The power to choose is yours

Power to choose“The thought manifests as the word; The word manifests as the deed; The deed develops into habit; And habit hardens into character. So watch the thought and its ways with care, And let it spring from love born out of concern for all beings. As the shadow follows the body, as we think, so we become.”      Buddha, Dhammapada

This week in my yoga class my teacher shared a saying that spoke to me and I have been thinking about it ever since.  She said “If you don’t choose your feeling tone, your past will choose it for you.” As I pondered it, I knew that it rang true.  If each day, each moment I am not conscious of what intention I have my life then I can only react out of my unconscious habits.  Those habits have been shaped over my life, most of them being formed in my childhood and early adulthood.

It is the same for all of us.  The past  shaped us and will continue to rule us unless we become more mindful of the new path we desire.  For example, if we are raised in a family where shame was used to control us, we will easily sink into shame  even when others are not intending to shame us.  If we were raised in a very judgmental family, we will be quick to judge others and ourselves, even when we would prefer to be compassionate.
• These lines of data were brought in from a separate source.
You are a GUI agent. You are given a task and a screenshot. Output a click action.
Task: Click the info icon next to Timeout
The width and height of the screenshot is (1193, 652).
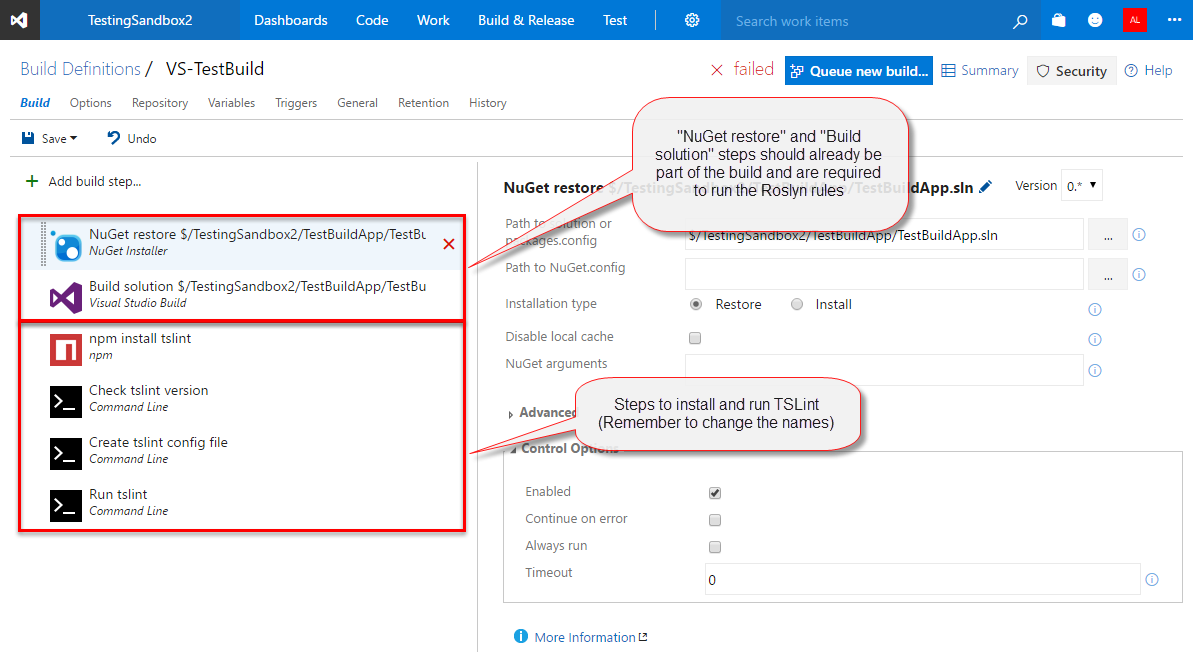(x=1151, y=580)
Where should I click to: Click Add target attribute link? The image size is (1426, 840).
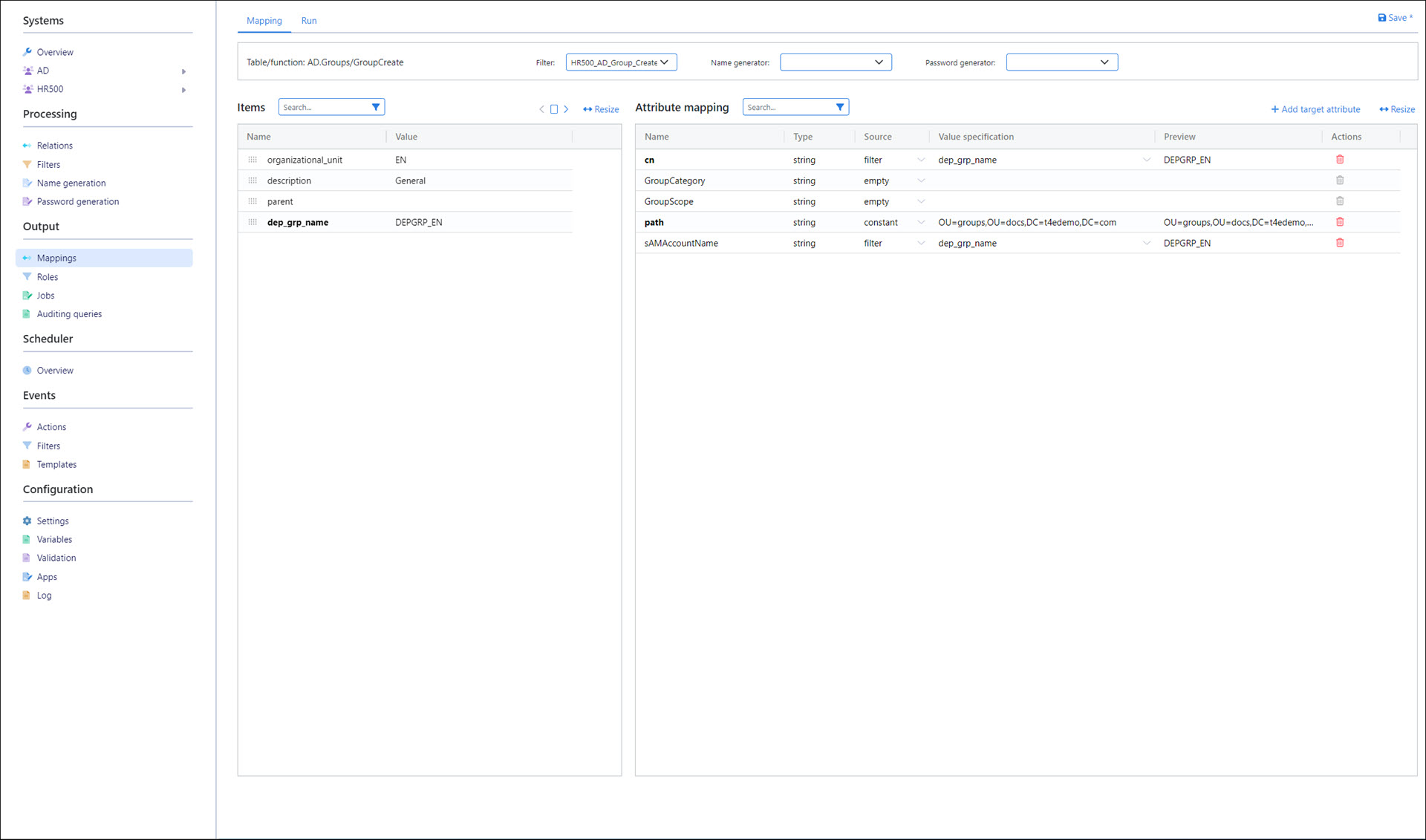click(1315, 109)
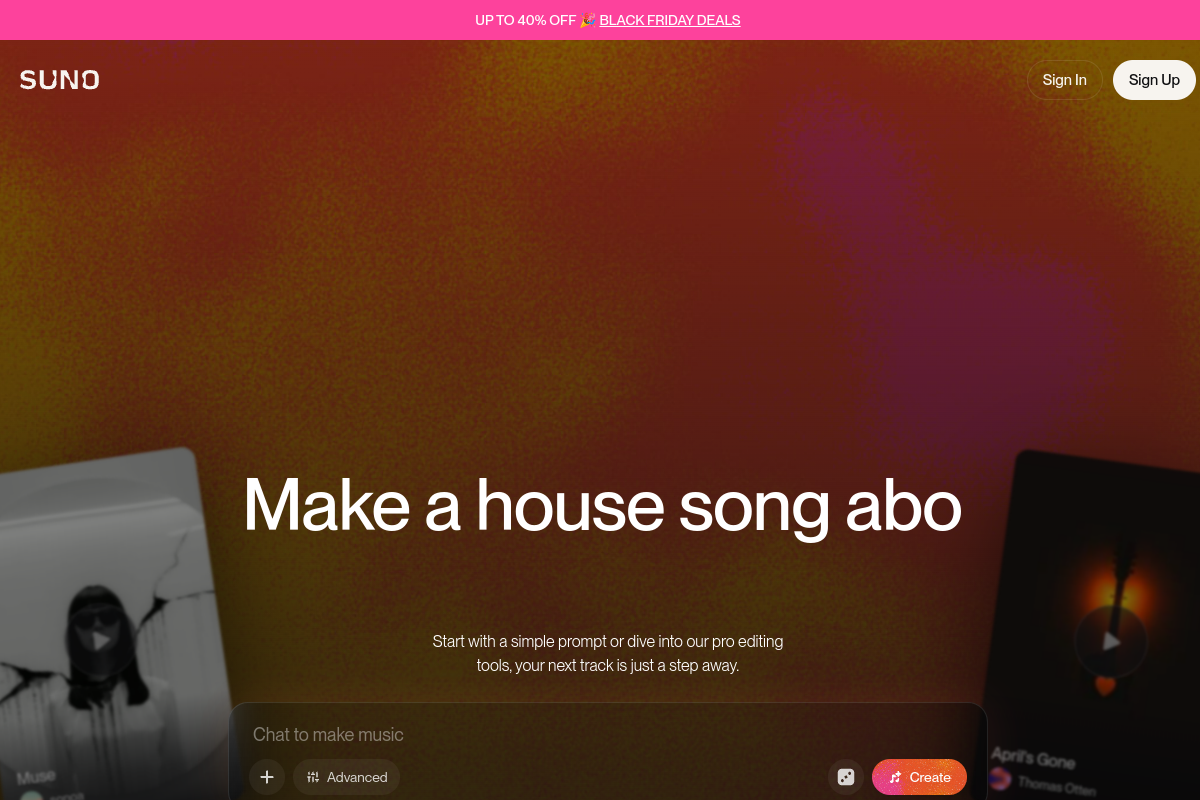Click Thomas Otten's avatar icon
Image resolution: width=1200 pixels, height=800 pixels.
pyautogui.click(x=1000, y=778)
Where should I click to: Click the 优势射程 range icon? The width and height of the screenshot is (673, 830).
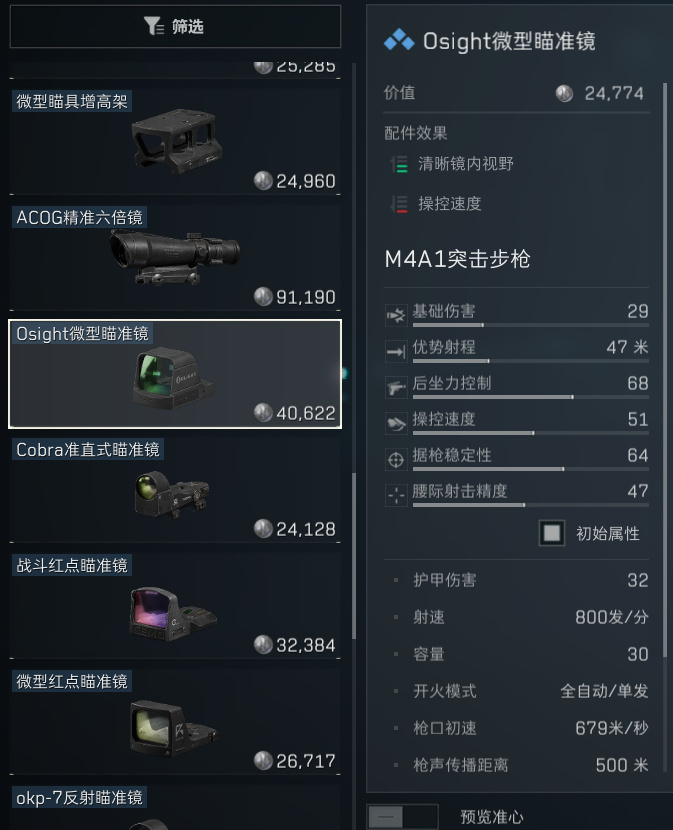(x=396, y=351)
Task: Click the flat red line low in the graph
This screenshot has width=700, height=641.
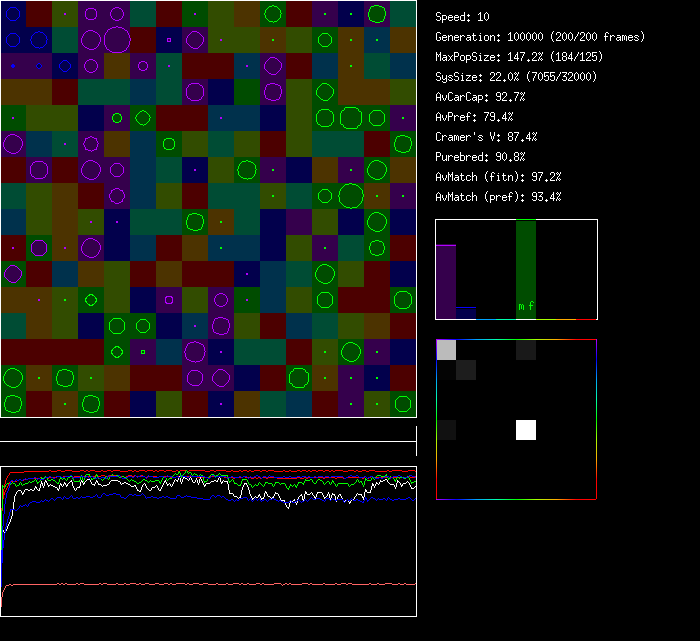Action: (x=210, y=584)
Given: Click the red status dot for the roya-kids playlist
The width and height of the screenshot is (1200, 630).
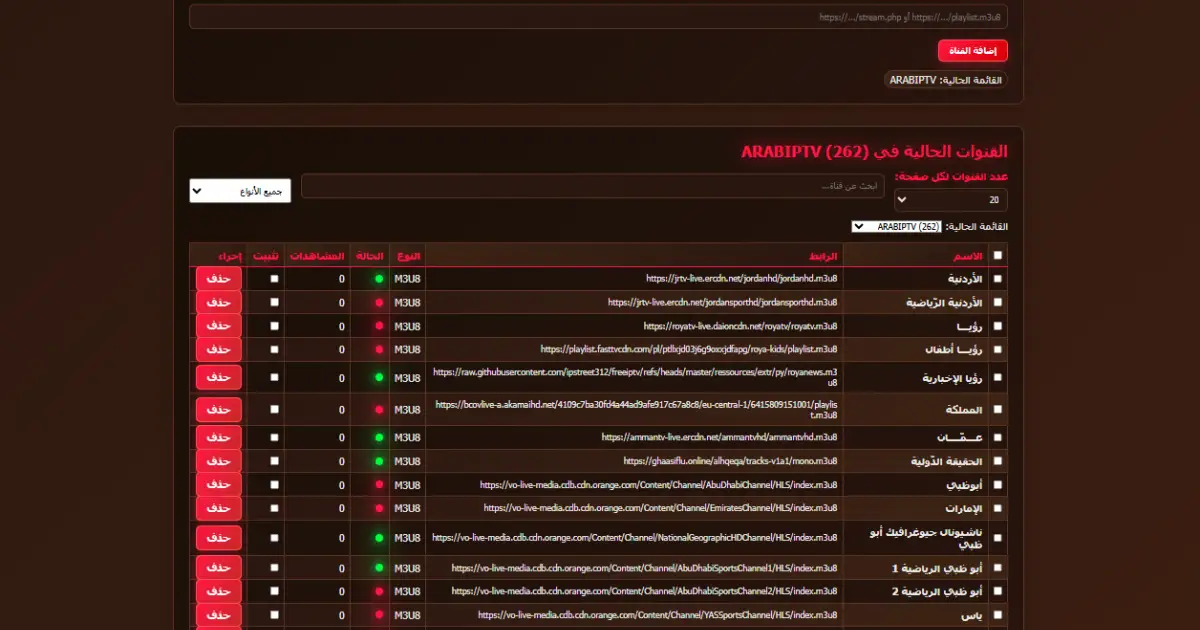Looking at the screenshot, I should tap(379, 349).
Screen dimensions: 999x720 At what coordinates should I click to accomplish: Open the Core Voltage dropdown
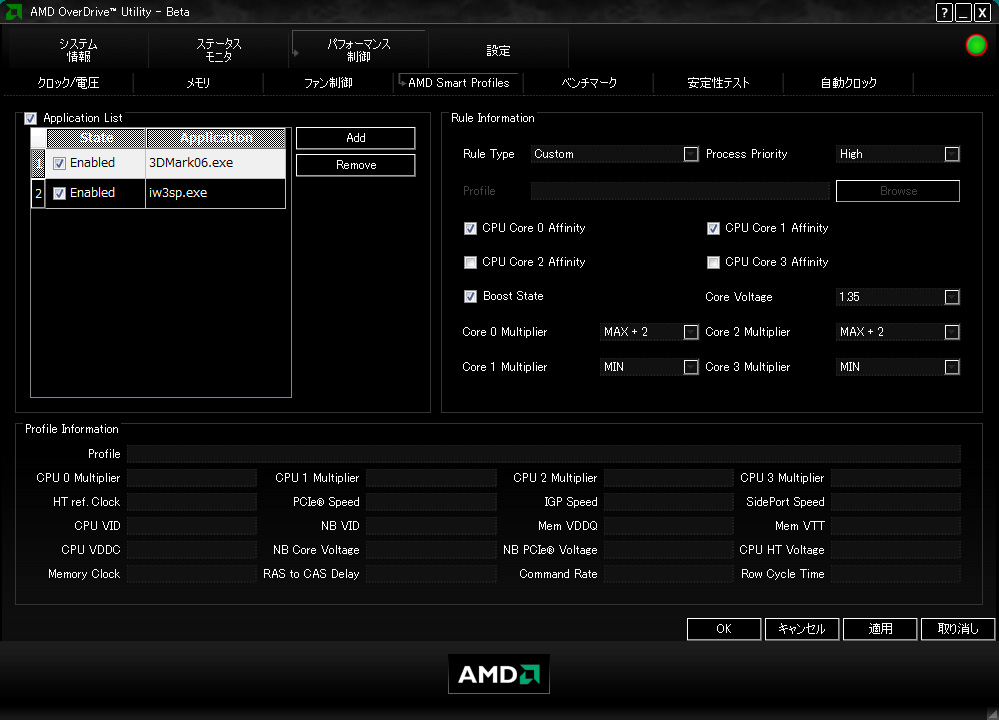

This reaction results from our need to be vigilant to such tactics to deal with the environment in the past.  As such, we continually scan for evidence of the same negativity in our current situation.  Our brains are programmed to be aware of any such “threats” that exist, even when there are really only a few of them in the present moment.  Being able to  spot them immediately helped us to survive when we were children.  Our brains are hardwired to notice and  respond to the threats, real or imagined.

If we are to choose a different path, we need to heal the wounds of the past.  One way to do that is by using positive experiences to counter the negative one.  Rick Hanson, in his book Buddha’s Brain*, suggests two methods of doing this.  The first option is to let all the positive experiences that occur in the present  sink into the old pains.  To do this we have to maximize the positive experience. We need to replay it over and over in our mind, making a full colorful “movie” of it to see in our mind’s eye so that we really can get a full body experience of it.  Savor the positive moment.  Let it strengthen and replace some of the negative experiences in the past.  This helps to give us today what we should have received as a child.

The second option is to replace negative material that surfaces with positive emotions and memories that will be its antidote.  For example, if you have felt weak and dependent in the past, let a current experience of strength bathe it with healing.  If hurt from past neglect or rejection in relationships continues to make you feel unworthy, bring to mind where you are loved by other people or God.  Hanson suggests adding a thought such as “I got through all that, I’m still here and many people love me.”  While the memory of the pain will not vanish, using these two techniques will help it to diminish.  It will allow you to move on to the future you desire, rather than have the past choose it for you.

For more information about the use this technique and how it impact us at a neurological level, I refer you to Hanson’s  book.  Cognitive behavioral therapy also has many different methods to help us change our thoughts.  As quoted in the passage above, our thoughts lead to words, deeds, habits and character.  Our feeling tone or our intentions are intrinsically related to our thoughts.  By watching both our intentions and our thoughts we can begin to change our character.  One of the best places for this thought to spring from is from love and compassion, both for ourselves and the world.

* Hanson, Rick and Mendius, Richard, Buddha’s Brain: the practical neuroscience of happiness, love & wisdom, New Harbinger Publications, 2009.